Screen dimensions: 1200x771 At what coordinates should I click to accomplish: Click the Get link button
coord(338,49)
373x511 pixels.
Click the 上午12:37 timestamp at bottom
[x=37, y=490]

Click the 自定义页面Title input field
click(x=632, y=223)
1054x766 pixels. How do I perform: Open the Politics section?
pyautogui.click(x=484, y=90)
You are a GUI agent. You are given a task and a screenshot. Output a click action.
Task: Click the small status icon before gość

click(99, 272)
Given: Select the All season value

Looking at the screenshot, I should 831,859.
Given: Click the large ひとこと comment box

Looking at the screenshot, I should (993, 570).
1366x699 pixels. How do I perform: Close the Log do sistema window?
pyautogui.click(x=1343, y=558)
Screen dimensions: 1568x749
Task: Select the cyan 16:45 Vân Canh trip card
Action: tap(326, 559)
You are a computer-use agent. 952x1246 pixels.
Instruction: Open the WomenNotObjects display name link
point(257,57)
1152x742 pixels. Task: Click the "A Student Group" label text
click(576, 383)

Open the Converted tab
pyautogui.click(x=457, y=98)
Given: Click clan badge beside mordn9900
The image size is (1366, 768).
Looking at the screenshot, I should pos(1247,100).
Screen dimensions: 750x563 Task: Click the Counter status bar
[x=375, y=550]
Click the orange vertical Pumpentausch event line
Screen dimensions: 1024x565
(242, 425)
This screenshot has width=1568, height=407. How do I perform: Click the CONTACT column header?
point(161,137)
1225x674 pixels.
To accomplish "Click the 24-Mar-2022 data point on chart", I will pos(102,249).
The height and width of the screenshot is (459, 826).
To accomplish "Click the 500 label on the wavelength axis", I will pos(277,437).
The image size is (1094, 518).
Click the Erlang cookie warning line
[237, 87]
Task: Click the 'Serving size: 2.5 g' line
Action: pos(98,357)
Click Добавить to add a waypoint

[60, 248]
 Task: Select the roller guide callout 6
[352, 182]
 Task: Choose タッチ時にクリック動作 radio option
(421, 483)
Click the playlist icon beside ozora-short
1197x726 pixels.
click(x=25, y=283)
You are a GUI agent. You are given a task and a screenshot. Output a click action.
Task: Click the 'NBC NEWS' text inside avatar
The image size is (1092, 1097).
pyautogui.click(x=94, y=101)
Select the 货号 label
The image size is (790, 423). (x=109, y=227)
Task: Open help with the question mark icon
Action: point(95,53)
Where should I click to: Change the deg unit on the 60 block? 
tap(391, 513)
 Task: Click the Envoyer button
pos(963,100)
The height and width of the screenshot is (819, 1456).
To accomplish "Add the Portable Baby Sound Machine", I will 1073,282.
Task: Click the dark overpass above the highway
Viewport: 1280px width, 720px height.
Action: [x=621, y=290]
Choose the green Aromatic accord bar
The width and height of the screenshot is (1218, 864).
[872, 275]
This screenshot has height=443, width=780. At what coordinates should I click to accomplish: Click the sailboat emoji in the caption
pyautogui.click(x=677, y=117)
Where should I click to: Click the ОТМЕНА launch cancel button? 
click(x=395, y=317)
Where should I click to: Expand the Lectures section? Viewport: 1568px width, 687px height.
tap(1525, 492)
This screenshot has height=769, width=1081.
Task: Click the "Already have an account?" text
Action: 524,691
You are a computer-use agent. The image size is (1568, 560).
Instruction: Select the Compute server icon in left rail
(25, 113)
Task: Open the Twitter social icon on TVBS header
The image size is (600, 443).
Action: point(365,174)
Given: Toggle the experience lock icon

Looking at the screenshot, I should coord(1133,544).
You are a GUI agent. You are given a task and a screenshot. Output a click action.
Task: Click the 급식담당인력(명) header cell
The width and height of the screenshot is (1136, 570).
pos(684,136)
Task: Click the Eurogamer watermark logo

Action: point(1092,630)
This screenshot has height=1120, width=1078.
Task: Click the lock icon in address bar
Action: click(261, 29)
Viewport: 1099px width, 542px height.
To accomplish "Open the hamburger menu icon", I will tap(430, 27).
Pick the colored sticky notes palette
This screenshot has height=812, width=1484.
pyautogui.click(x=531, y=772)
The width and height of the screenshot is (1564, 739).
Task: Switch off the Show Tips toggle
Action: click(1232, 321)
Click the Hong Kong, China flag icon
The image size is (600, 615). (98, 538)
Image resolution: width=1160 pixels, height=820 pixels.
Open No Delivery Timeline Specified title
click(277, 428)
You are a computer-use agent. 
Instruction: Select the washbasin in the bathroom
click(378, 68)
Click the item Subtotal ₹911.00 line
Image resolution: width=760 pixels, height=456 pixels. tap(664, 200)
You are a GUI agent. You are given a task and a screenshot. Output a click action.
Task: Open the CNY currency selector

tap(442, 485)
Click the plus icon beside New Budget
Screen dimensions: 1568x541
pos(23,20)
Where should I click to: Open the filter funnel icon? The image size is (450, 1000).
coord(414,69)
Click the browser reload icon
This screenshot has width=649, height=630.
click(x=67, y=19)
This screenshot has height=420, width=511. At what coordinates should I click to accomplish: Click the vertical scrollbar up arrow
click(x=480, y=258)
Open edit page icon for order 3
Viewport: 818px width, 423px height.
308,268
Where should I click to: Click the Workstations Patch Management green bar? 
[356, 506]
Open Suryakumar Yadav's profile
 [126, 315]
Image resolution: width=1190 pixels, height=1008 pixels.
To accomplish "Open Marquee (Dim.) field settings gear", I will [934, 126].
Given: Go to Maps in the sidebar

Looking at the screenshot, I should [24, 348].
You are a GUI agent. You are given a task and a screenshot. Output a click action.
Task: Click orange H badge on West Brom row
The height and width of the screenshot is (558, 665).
━━━━━━━━━━
Without leaving anything out, transcribe the records above exactly.

[ANSWER BOX]
Screen dimensions: 1200x771 At what coordinates should I click to accomplish: Click the Get link button
coord(338,49)
373x511 pixels.
Click the 上午12:37 timestamp at bottom
[x=37, y=490]

Click the 自定义页面Title input field
click(x=632, y=223)
1054x766 pixels. How do I perform: Open the Politics section?
pyautogui.click(x=484, y=90)
You are a GUI agent. You are given a task and a screenshot. Output a click action.
Task: Click the small status icon before gość

click(99, 272)
Given: Select the All season value

Looking at the screenshot, I should 831,859.
Given: Click the large ひとこと comment box

Looking at the screenshot, I should (993, 570).
1366x699 pixels. How do I perform: Close the Log do sistema window?
pyautogui.click(x=1343, y=558)
Screen dimensions: 1568x749
Task: Select the cyan 16:45 Vân Canh trip card
Action: tap(326, 559)
You are a computer-use agent. 952x1246 pixels.
Instruction: Open the WomenNotObjects display name link
point(257,57)
1152x742 pixels. Task: Click the "A Student Group" label text
click(576, 383)

Open the Converted tab
pyautogui.click(x=457, y=98)
Given: Click clan badge beside mordn9900
The image size is (1366, 768).
Looking at the screenshot, I should pos(1247,100).
Screen dimensions: 750x563 Task: Click the Counter status bar
[x=375, y=550]
Click the orange vertical Pumpentausch event line
Screen dimensions: 1024x565
(242, 425)
This screenshot has width=1568, height=407. How do I perform: Click the CONTACT column header?
point(161,137)
1225x674 pixels.
To accomplish "Click the 24-Mar-2022 data point on chart", I will pos(102,249).
The height and width of the screenshot is (459, 826).
To accomplish "Click the 500 label on the wavelength axis", I will pos(277,437).
The image size is (1094, 518).
Click the Erlang cookie warning line
[237, 87]
Task: Click the 'Serving size: 2.5 g' line
Action: pos(98,357)
Click Добавить to add a waypoint

[60, 248]
 Task: Select the roller guide callout 6
[352, 182]
 Task: Choose タッチ時にクリック動作 radio option
(421, 483)
Click the playlist icon beside ozora-short
1197x726 pixels.
click(x=25, y=283)
You are a GUI agent. You are given a task and a screenshot. Output a click action.
Task: Click the 'NBC NEWS' text inside avatar
The image size is (1092, 1097).
pyautogui.click(x=94, y=101)
Select the 货号 label
The image size is (790, 423). (x=109, y=227)
Task: Open help with the question mark icon
Action: point(95,53)
Where should I click to: Change the deg unit on the 60 block? 
tap(391, 513)
 Task: Click the Envoyer button
pos(963,100)
The height and width of the screenshot is (819, 1456).
To accomplish "Add the Portable Baby Sound Machine", I will 1073,282.
Task: Click the dark overpass above the highway
Viewport: 1280px width, 720px height.
Action: [x=621, y=290]
Choose the green Aromatic accord bar
The width and height of the screenshot is (1218, 864).
[872, 275]
This screenshot has height=443, width=780. At what coordinates should I click to accomplish: Click the sailboat emoji in the caption
pyautogui.click(x=677, y=117)
Where should I click to: Click the ОТМЕНА launch cancel button? 
click(x=395, y=317)
Where should I click to: Expand the Lectures section? Viewport: 1568px width, 687px height.
tap(1525, 492)
This screenshot has height=769, width=1081.
Task: Click the "Already have an account?" text
Action: 524,691
You are a computer-use agent. The image size is (1568, 560).
Instruction: Select the Compute server icon in left rail
(25, 113)
Task: Open the Twitter social icon on TVBS header
The image size is (600, 443).
Action: point(365,174)
Given: Toggle the experience lock icon

Looking at the screenshot, I should coord(1133,544).
You are a GUI agent. You are given a task and a screenshot. Output a click action.
Task: Click the 급식담당인력(명) header cell
The width and height of the screenshot is (1136, 570).
pos(684,136)
Task: Click the Eurogamer watermark logo

Action: point(1092,630)
This screenshot has height=1120, width=1078.
Task: Click the lock icon in address bar
Action: click(261, 29)
Viewport: 1099px width, 542px height.
To accomplish "Open the hamburger menu icon", I will tap(430, 27).
Pick the colored sticky notes palette
This screenshot has height=812, width=1484.
pyautogui.click(x=531, y=772)
The width and height of the screenshot is (1564, 739).
Task: Switch off the Show Tips toggle
Action: click(1232, 321)
Click the Hong Kong, China flag icon
The image size is (600, 615). (98, 538)
Image resolution: width=1160 pixels, height=820 pixels.
Open No Delivery Timeline Specified title
click(277, 428)
You are a computer-use agent. 
Instruction: Select the washbasin in the bathroom
click(378, 68)
Click the item Subtotal ₹911.00 line
Image resolution: width=760 pixels, height=456 pixels. tap(664, 200)
You are a GUI agent. You are given a task and a screenshot. Output a click action.
Task: Open the CNY currency selector

tap(442, 485)
Click the plus icon beside New Budget
Screen dimensions: 1568x541
pos(23,20)
Where should I click to: Open the filter funnel icon? The image size is (450, 1000).
coord(414,69)
Click the browser reload icon
This screenshot has width=649, height=630.
click(x=67, y=19)
This screenshot has height=420, width=511. At what coordinates should I click to accomplish: Click the vertical scrollbar up arrow
click(x=480, y=258)
Open edit page icon for order 3
Viewport: 818px width, 423px height.
308,268
Where should I click to: Click the Workstations Patch Management green bar? 
[356, 506]
Open Suryakumar Yadav's profile
 [126, 315]
Image resolution: width=1190 pixels, height=1008 pixels.
To accomplish "Open Marquee (Dim.) field settings gear", I will [934, 126].
Given: Go to Maps in the sidebar

Looking at the screenshot, I should [24, 348].
You are a GUI agent. You are given a task and a screenshot. Output a click action.
Task: Click orange H badge on West Brom row
The height and width of the screenshot is (558, 665).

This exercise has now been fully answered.